Читать книгу The Moral State We’re In - Julia Neuberger - Страница 18
TWO THE MENTALLY ILL
ОглавлениеIn my years of chairing a large community and mental health trust in central London, Camden and Islington Community Health Services NHS Trust, I became sadder and sadder at what was happening to people with mental illness who accessed our services, and, still worse, to those who for some reason or other were not accessing the services they wanted or needed. I remember being taken to see the best of our then three main adult inpatient units. One of the (male) consultants said to me that in the first few weeks of being a trainee psychiatrist you cried and cried; if you did not do so, then you would be no use as a psychiatrist.
In some ways, the issue of mental health is at the heart of this book. For we are not–in the way we structure and think about the services we provide–kind. Kindness is not what we value most, nor does it drive the system. If it did, the services would look quite different and be far more responsive to what users say they want. We would be providing decent housing and trying to provide employment, or at least some kind of daytime activity that makes sense and has meaning; we would be helping with money, with food, with the normal things of life, with talking and engaging with the issues that those with mental illness say bother them. Instead, over centuries now, we have provided a service that is largely based on fear and containment, on a view that those with enduring mental illness are worthless and do not deserve the level of public expenditure that running a series of responsive high quality services would entail.

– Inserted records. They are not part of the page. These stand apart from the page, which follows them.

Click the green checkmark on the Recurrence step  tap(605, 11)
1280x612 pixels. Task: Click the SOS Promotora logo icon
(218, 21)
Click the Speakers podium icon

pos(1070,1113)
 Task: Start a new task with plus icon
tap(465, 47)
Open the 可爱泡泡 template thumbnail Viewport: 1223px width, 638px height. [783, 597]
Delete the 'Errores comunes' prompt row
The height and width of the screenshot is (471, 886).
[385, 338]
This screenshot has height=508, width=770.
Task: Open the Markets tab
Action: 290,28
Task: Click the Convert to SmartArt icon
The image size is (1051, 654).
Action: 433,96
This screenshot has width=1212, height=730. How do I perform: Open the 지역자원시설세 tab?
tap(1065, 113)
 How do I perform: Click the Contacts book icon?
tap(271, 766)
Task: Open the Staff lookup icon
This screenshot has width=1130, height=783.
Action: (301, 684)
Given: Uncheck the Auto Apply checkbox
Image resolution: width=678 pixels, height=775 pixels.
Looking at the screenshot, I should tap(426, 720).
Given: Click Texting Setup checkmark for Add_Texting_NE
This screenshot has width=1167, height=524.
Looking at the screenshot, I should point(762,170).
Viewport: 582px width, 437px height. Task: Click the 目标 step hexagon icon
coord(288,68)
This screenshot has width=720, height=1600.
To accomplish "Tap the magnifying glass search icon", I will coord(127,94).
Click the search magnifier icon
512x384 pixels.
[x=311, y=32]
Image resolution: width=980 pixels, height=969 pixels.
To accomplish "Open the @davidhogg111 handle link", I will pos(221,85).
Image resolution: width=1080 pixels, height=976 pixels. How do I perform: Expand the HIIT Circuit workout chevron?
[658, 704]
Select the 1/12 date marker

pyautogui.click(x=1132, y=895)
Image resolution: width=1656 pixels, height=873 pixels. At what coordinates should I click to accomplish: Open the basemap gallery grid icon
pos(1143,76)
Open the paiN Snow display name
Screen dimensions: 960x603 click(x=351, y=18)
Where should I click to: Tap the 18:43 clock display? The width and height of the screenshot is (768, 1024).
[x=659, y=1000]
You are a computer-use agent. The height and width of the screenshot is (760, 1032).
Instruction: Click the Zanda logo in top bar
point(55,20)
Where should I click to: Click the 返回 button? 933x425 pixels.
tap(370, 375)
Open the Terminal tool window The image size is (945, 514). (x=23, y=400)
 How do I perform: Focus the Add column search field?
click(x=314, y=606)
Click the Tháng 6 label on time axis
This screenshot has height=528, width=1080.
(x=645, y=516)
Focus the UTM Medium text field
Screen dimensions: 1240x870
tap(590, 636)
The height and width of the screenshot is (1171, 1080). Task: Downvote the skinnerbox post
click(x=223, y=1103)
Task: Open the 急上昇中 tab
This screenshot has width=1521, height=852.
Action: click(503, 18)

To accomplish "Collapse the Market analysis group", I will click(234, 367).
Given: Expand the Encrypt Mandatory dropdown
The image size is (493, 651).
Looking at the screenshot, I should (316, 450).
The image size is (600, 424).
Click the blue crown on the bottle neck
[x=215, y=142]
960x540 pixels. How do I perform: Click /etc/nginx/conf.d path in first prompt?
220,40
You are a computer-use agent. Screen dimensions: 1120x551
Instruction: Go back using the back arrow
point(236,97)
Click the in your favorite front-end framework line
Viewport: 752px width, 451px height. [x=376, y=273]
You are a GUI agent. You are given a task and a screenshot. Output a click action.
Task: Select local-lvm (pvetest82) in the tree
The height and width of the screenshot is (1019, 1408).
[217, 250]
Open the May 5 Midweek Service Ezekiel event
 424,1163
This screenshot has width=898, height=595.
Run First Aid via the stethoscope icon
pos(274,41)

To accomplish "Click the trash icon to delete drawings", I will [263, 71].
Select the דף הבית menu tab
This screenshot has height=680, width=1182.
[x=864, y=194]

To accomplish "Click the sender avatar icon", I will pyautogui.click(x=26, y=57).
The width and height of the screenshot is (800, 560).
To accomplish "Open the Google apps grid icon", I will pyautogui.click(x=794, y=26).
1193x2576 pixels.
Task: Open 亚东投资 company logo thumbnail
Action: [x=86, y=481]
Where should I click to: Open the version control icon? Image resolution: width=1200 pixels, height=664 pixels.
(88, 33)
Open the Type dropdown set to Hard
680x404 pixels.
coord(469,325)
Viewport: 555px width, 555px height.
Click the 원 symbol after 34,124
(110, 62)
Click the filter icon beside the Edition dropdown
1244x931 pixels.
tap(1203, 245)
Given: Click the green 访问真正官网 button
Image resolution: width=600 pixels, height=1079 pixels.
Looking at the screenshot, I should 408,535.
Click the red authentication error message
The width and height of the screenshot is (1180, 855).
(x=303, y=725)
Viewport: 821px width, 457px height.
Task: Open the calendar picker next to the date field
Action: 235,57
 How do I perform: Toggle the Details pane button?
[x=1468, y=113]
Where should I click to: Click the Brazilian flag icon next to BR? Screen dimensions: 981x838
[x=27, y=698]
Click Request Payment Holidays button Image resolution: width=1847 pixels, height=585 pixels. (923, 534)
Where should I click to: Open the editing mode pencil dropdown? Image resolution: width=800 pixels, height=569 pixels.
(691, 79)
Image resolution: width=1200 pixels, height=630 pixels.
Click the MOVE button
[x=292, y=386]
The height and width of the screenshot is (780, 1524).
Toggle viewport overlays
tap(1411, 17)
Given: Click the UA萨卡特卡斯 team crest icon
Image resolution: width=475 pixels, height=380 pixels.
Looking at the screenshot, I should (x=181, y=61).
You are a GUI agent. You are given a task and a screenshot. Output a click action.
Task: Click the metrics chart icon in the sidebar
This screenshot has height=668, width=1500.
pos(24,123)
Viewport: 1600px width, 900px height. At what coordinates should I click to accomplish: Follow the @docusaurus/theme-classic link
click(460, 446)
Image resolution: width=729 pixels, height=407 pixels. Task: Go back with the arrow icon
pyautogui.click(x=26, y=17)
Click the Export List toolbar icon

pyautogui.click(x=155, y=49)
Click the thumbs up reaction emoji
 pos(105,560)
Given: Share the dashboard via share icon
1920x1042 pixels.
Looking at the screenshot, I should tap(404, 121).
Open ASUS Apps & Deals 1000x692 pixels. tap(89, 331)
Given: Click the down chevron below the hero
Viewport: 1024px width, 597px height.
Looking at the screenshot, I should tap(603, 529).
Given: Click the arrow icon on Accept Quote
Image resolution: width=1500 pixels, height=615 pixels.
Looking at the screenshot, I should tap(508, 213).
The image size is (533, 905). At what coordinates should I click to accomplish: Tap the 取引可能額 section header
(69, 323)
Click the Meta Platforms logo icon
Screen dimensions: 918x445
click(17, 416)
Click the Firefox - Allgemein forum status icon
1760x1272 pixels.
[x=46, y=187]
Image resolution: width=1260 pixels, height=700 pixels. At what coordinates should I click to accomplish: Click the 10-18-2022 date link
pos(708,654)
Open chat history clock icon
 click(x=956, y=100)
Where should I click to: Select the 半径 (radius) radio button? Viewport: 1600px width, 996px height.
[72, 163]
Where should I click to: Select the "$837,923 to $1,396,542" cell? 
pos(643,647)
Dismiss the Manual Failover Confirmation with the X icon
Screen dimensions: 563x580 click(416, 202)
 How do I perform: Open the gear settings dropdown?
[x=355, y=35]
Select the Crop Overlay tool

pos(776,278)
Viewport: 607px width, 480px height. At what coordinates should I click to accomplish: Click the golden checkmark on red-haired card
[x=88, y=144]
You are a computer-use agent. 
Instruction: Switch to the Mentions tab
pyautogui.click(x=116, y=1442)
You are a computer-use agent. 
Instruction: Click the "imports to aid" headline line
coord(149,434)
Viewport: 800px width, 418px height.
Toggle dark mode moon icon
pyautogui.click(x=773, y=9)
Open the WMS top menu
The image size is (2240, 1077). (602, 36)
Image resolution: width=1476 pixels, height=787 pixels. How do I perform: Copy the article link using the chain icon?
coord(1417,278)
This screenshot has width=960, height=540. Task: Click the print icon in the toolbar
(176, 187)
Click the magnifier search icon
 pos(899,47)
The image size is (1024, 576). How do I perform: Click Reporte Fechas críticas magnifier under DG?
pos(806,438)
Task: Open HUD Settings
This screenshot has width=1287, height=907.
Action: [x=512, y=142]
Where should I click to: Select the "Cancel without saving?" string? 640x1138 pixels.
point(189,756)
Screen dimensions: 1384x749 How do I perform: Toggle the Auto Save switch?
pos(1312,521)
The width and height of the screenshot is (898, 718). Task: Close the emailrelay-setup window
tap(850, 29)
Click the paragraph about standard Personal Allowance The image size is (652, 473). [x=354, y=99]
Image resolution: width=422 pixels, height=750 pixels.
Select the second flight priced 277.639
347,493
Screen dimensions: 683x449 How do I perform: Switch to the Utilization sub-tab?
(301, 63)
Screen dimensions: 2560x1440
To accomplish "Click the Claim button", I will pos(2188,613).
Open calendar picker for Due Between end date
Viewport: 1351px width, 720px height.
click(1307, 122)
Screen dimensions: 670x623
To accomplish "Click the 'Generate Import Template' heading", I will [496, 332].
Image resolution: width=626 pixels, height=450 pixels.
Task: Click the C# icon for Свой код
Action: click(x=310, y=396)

This chapter is about those who have mental health problems, how we treat them, and how we regard them.
It looks at the stigma attached to mental health and at our lack of kindess towards people who are mentally ill.
It examines how our thinking has grown out of past experience, and tells the history of attitudes towards people with mental illness. It asks whether we are any more enlightened than our ancestors were, and whether our new drugs and other interventions make the lives of those with enduring mental illness any easier.
It looks at whether we use the mental health system as a form of social control and ask whether the experience of innumerable cases where things have gone very wrong tell us that those who work in mental health do not care for their patients.
It will also examine the increasingly risk-averse public policy climate and ask if the mental health world can ever be risk free. And it will also ask whether, if the views of service users were taken more seriously, there might not be better outcomes, with people being able to work and live comfortably, secure in the knowledge that if a crisis arises there will be proper care available from a team already known to the individual.
Finally, it will ask the essential question: if we were seriously concerned to care for, and even cure, those with enduring mental illness, would we ever have invented anything remotely like the present system?